Como a Linha 8-Diamante foi citada, sobre a aproximação de Barueri em relação a Osasco devido à implantação de condomínios residenciais Alphaville e edifícios corporativos e empresariais associados, vale salientar que “embora haja uma nova função econômica para a cidade ela não foi suficiente para modificar de forma substancial o quadro socioeconômico da população que vive aquém dos altos muros com proteção de rede elétrica dos condomínios” (SILVA, 2009, p. 153). Por quais motivos é importante mencionar a dificuldade de elevar o desenvolvimento dos outros municípios, apesar da presença de Alphaville? Pelo fato de que, mesmo atuando como centralidade, Alphaville em si não é suficiente para tornar sustentável e homogêneo o desenvolvimento dos municípios ao longo da Linha 8-Diamante, mesmo para quem vive em Barueri mas está fora dos muros.

Silva (2009, p. 160), ao analisar uma amostra de 50 indivíduos, identificou que “essa relação entre o desemprego e o trabalho como ambulante também é reforçada pelo percentual de 70% dos entrevistados declararem que essa atividade não foi o primeiro emprego”, além disso, o autor verificou que 50% dos entrevistados atuavam há dez anos ou mais vendendo mercadorias na Linha 8.

Diferentemente de Silva (2009, p. 190–191), embora eu concorde que a atividade do comércio ambulante possa ser inserida na dinâmica capitalista e dialoga com a existência de um exército de reserva, francamente não acredito que sua legalização, a exemplo que tentou ser feito no Rio de Janeiro, terá uma característica de emancipação (num sentido pleno, econômico e social, rompendo com visões que marginalizam os praticantes). Ainda sobre o Rio de Janeiro, segundo O Dia (2014), apenas 160 vendedores aceitaram a formalização, muito pouco diante de um universo de 10 mil ambulantes. Minha visão se aproxima daquela observável em Pamplona (2004, p. 336), para o qual em contexto econômico recessivo “a capacidade de regulação do poder público municipal acaba ficando reduzida e os conflitos com os ambulantes crescem. O uso de políticas de emprego e renda, especialmente dirigidas a homens em idade madura e com baixa escolaridade, e que possam reduzir esse fluxo de novos entrantes no comércio de rua, é fundamental”.

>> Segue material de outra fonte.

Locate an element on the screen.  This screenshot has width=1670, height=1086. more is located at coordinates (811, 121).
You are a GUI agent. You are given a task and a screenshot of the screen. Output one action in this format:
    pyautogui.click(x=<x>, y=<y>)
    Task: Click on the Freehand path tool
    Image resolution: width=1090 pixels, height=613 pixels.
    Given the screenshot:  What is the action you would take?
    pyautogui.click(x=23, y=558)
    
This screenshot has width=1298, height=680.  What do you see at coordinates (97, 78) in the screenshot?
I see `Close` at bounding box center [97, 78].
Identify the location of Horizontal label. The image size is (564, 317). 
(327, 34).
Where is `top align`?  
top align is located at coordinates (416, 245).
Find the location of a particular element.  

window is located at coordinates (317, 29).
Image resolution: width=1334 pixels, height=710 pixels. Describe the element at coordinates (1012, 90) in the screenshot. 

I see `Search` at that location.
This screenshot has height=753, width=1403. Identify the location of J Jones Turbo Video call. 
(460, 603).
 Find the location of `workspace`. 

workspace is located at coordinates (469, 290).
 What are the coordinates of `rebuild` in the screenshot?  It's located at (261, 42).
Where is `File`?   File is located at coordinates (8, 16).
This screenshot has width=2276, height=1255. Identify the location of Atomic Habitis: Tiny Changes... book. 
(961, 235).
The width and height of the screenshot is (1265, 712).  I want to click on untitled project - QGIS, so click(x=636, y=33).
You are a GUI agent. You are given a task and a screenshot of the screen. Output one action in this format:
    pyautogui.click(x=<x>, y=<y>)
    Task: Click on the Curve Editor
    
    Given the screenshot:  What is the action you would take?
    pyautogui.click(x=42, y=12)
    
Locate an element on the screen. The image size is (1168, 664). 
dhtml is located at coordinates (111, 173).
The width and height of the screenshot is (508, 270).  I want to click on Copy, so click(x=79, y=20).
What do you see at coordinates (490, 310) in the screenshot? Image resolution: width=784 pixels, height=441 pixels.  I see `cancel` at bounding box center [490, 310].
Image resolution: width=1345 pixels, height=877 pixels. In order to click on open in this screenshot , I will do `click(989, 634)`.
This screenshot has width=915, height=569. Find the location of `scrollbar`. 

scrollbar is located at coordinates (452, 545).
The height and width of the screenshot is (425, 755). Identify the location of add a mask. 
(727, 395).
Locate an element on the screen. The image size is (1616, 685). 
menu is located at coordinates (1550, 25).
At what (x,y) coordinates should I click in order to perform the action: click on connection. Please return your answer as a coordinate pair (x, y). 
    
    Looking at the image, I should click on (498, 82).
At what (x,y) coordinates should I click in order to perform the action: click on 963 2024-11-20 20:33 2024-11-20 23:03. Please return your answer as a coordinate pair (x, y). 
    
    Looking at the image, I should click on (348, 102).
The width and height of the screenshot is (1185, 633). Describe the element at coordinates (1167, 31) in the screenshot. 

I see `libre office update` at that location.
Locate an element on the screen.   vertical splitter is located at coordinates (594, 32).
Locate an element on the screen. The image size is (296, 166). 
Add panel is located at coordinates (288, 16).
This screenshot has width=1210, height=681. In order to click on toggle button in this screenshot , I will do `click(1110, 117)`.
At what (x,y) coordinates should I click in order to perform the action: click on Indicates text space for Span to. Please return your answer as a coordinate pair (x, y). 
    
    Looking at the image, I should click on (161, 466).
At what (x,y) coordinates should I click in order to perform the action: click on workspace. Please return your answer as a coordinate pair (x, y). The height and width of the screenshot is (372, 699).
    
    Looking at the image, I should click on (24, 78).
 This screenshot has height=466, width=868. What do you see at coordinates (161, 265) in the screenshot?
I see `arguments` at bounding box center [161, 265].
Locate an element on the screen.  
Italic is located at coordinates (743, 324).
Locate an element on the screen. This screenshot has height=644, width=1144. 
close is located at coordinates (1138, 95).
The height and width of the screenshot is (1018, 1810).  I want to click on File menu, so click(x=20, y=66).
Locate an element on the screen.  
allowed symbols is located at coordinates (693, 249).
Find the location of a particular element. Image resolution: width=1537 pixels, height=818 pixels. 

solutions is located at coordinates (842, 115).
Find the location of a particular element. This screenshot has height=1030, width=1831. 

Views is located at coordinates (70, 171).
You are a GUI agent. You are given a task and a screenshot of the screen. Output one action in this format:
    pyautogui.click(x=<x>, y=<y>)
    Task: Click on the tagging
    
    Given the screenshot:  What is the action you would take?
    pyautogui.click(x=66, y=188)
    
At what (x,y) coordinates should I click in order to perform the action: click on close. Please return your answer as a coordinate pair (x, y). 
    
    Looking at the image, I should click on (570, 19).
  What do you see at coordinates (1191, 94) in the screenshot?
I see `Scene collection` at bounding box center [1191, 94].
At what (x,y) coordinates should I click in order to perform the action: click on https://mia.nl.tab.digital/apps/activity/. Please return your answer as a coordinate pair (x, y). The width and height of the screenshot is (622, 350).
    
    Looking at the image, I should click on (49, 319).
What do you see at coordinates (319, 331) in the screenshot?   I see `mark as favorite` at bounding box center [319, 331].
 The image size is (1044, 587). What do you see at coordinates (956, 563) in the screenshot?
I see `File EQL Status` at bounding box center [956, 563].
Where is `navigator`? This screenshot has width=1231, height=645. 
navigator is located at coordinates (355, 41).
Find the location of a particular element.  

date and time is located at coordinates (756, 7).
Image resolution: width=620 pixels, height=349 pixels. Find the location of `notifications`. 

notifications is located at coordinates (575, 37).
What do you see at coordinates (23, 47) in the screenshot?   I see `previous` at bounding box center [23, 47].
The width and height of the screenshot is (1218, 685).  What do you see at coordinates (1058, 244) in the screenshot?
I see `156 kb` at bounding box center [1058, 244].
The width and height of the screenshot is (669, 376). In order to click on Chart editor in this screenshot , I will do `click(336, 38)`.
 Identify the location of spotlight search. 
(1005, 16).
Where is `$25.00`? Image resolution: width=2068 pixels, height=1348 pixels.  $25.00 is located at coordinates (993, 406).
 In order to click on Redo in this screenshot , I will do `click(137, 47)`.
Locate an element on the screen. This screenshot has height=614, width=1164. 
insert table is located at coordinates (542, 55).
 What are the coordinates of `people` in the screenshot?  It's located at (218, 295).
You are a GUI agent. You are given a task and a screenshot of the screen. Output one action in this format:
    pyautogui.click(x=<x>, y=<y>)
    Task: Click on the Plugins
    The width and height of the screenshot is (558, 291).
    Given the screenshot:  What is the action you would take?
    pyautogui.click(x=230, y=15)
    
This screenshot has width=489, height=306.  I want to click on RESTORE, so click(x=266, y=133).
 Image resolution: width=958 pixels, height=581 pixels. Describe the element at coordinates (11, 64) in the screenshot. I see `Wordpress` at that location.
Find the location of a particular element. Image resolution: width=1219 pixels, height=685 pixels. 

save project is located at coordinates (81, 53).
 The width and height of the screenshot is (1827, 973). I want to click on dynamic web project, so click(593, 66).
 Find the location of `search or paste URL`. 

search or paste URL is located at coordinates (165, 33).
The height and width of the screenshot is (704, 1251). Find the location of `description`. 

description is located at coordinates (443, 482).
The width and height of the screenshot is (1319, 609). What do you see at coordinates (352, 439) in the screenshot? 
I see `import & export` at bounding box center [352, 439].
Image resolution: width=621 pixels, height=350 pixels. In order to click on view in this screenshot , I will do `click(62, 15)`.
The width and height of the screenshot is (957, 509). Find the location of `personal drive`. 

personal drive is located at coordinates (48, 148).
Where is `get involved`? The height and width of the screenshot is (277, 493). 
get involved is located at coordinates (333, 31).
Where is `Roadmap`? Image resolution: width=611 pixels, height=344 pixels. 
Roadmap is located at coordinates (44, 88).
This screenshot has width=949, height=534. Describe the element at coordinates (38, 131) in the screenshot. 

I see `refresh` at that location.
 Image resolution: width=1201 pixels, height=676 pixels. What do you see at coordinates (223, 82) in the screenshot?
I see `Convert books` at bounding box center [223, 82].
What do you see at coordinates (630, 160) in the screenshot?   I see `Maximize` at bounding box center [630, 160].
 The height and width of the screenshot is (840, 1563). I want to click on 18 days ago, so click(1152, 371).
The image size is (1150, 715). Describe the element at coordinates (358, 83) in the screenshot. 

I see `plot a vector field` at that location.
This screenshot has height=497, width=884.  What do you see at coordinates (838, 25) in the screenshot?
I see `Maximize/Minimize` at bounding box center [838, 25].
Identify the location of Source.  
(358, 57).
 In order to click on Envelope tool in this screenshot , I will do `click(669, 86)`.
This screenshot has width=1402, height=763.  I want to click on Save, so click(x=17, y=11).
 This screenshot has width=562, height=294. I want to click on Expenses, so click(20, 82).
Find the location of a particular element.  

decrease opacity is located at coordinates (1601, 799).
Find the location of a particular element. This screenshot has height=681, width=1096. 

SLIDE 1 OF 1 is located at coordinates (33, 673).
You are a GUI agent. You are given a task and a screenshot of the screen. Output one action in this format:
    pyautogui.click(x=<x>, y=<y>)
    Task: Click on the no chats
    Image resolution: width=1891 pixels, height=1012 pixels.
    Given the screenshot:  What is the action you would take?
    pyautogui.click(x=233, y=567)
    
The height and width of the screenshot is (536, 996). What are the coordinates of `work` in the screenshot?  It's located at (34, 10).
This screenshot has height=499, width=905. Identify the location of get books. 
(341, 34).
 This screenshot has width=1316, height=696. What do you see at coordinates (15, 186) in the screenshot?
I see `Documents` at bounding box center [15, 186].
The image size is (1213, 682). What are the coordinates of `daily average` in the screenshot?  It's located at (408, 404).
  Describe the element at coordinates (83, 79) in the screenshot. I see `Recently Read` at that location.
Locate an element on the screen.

Longe de pretender esgotar o tema, meu objetivo foi apontar que é possível pensar na questão do comércio ambulante para além de uma perspectiva puramente punivista. Tomando como exemplo o trabalho de Silva (2009), o poder público poderia desenvolver um mapeamento em parceria com uma ou mais universidades, elaborando políticas públicas em múltiplos níveis, que abrangeriam desde ações de inteligência para um combate menos afoito e casuísta, que pode acabar envolvendo passageiros e contribuindo para alimentar crises de imagem, até planos de desenvolvimento local que busquem reduzir a vulnerabilidade das populações que se encaixem no perfil dos ambulantes, bem como busquem elevar o nível de desenvolvimento socioeconômico das regiões em que se residem.